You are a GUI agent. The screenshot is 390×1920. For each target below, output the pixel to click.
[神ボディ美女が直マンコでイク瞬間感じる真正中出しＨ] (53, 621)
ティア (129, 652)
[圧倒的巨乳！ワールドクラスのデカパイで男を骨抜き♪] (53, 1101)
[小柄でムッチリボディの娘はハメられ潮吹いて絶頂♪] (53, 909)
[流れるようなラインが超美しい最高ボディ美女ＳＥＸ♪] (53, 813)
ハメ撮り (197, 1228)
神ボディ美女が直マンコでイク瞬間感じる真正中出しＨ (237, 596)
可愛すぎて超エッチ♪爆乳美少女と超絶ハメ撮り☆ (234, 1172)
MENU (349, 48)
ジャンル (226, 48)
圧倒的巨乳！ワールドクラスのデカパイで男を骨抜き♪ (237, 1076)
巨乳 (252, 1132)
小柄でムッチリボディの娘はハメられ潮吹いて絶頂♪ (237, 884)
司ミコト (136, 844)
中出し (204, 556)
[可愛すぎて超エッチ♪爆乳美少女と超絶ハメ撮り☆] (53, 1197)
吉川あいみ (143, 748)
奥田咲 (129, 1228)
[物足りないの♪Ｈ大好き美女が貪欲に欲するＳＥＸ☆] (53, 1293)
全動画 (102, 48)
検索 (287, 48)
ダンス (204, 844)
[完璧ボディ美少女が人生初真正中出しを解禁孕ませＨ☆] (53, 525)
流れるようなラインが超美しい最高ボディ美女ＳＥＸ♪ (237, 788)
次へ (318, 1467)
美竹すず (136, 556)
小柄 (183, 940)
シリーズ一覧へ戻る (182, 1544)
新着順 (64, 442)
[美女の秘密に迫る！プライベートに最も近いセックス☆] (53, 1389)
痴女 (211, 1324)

☆ ☆ ☆ ☆

__Exercise description__. In this exercise, repeat the entries above verbatim.

__Reply to the exercise__.
You are a GUI agent. The screenshot is 390×1920. For each target below, output the pixel to click.
[神ボディ美女が直マンコでイク瞬間感じる真正中出しＨ] (53, 621)
ティア (129, 652)
[圧倒的巨乳！ワールドクラスのデカパイで男を骨抜き♪] (53, 1101)
[小柄でムッチリボディの娘はハメられ潮吹いて絶頂♪] (53, 909)
[流れるようなラインが超美しい最高ボディ美女ＳＥＸ♪] (53, 813)
ハメ撮り (197, 1228)
神ボディ美女が直マンコでイク瞬間感じる真正中出しＨ (237, 596)
可愛すぎて超エッチ♪爆乳美少女と超絶ハメ撮り☆ (234, 1172)
MENU (349, 48)
ジャンル (226, 48)
圧倒的巨乳！ワールドクラスのデカパイで男を骨抜き♪ (237, 1076)
巨乳 (252, 1132)
小柄でムッチリボディの娘はハメられ潮吹いて絶頂♪ (237, 884)
司ミコト (136, 844)
中出し (204, 556)
[可愛すぎて超エッチ♪爆乳美少女と超絶ハメ撮り☆] (53, 1197)
吉川あいみ (143, 748)
奥田咲 (129, 1228)
[物足りないの♪Ｈ大好き美女が貪欲に欲するＳＥＸ☆] (53, 1293)
全動画 (102, 48)
検索 (287, 48)
ダンス (204, 844)
[完璧ボディ美少女が人生初真正中出しを解禁孕ませＨ☆] (53, 525)
流れるようなラインが超美しい最高ボディ美女ＳＥＸ♪ (237, 788)
次へ (318, 1467)
美竹すず (136, 556)
小柄 (183, 940)
シリーズ一覧へ戻る (182, 1544)
新着順 (64, 442)
[美女の秘密に迫る！プライベートに最も近いセックス☆] (53, 1389)
痴女 (211, 1324)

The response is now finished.